I would of given any thing to know and to communicate words to my nali's, they then headed on out back home. My grandpa on the other hand was not that way toward us, he had a sense of tough love attitude and I was a softy, I would sense that he was not happy with us. I mean I knew that he loved us, and I'm sure he wished for more Navajo for us and I don't blame my parents for that barrier, I'd rather kick myself not wanting to learn than to blame my parents, cause you know I was able to learn and I could'a learned.

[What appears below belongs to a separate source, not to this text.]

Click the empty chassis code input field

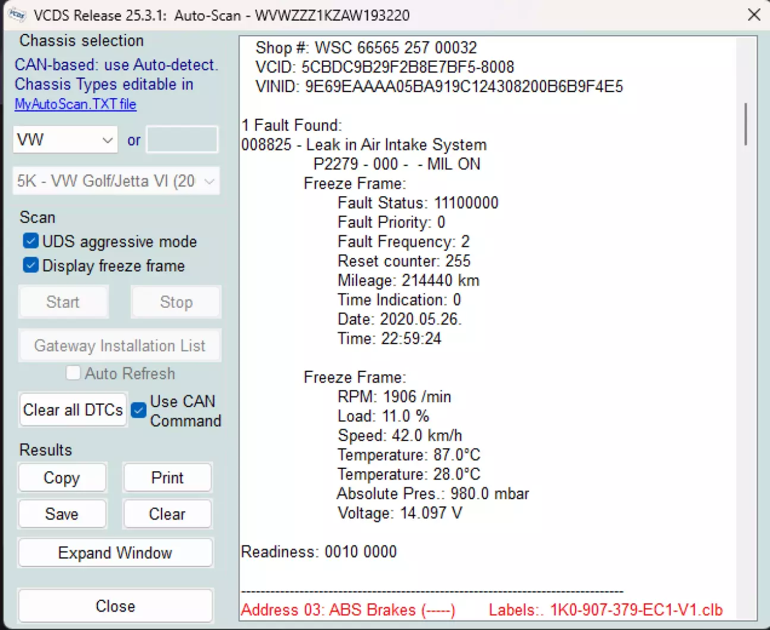[x=182, y=140]
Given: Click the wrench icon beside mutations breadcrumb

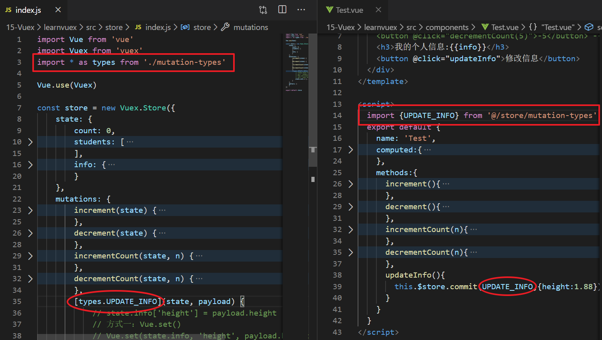Looking at the screenshot, I should (x=225, y=27).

My grandpa Billy was popular with the Japanese and the Germans, they would always photograph him and visit him in Douglas Mesa where he resided most of the time. Today you can see him on post cards and he is in videos that show his ceremonial practices, he is probably one of the last genuine medicine men of our time. I really don't think that there is the real thing on the reservation, maybe I'm wrong and maybe I'm just saying this because he was my grandfather. All I know is that when I talk to others that have a problem it seems that they have to put more money in the ceremony that they want to have done, then there was my nali not selfish to help others out and is sincere in what he is doing.

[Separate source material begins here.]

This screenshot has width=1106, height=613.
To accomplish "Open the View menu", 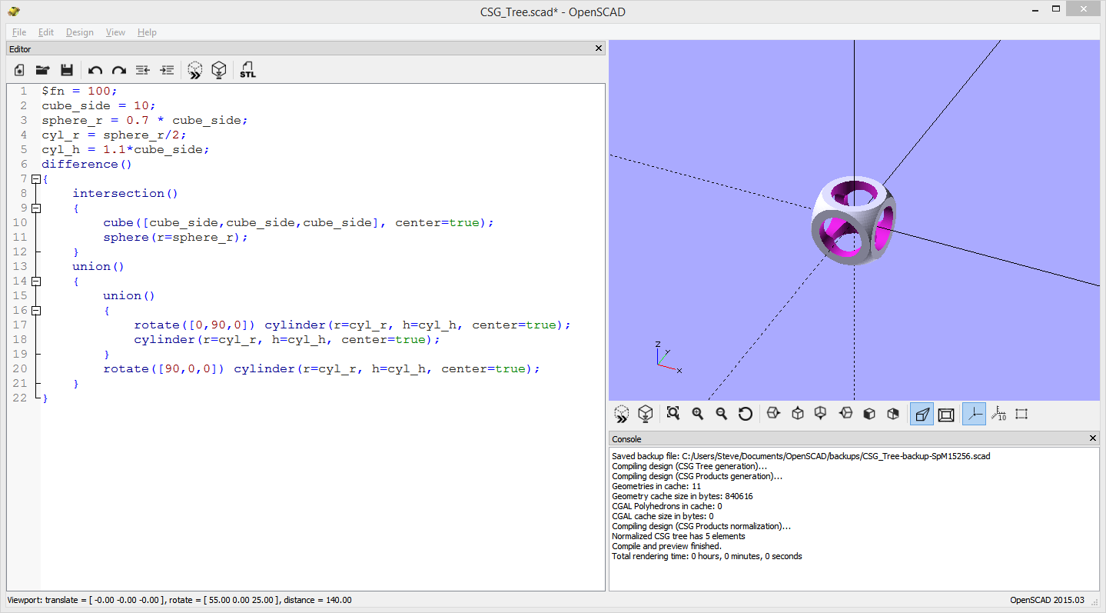I will [115, 32].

My nali was an avid builder of hogans, he took much pride and patience in his building work, that was a dying art that he took with him. There are marks of hogans that he had built, they are in Castle Valley, UT tucked away against the red rocks of Castle Valley. I haven't took the time to go back and see the hogan again, he created friendships with those that were interested in the healing herbs. I know that Billy left wonderful impressions on people that he met, in turn my family were invited to events of the ones that befriended my nali. I remember that we were invited to a wedding and it was something at a young age that I had never witnessed in my life. New Age people that practiced the Native American Indian ceremonial way, it was interesting to see these people imbrace the way of the Native American Indian People. They were just happy and peaceful in the ceremony, I have to admit that I was proud to be who I was even though I didn't practice the way. It made me look at my nali differnt that he was somebody, he did leave his mark on many and did so many things in his life. I'm happy that before he passed that he did live life to the fullest and enjoyed every minute of it.


My grandfather passed away September 15, 2003 with his kids and family beside him, his age was unknown at the time of his passing. I'm pretty sure he could had lived a bit longer in his life to see more of his great grand kids, maybe another 2-3 yrs more he had it in him. I know that he cherished life and appreciated it more than many at the time, he was faithful to pray daily and to do his singing to heart. All that he practiced and did was not for show but from the heart of who he was. Even though my dad raised us with Jesus being our Savior my dad loved his dad and taught us to respect him and his ways. My dad taught us respect others even though you don't understand them, just love them like Jesus loves us, because He loves those that don't believe or don't care for Him. I kept that understanding in my heart for my nali.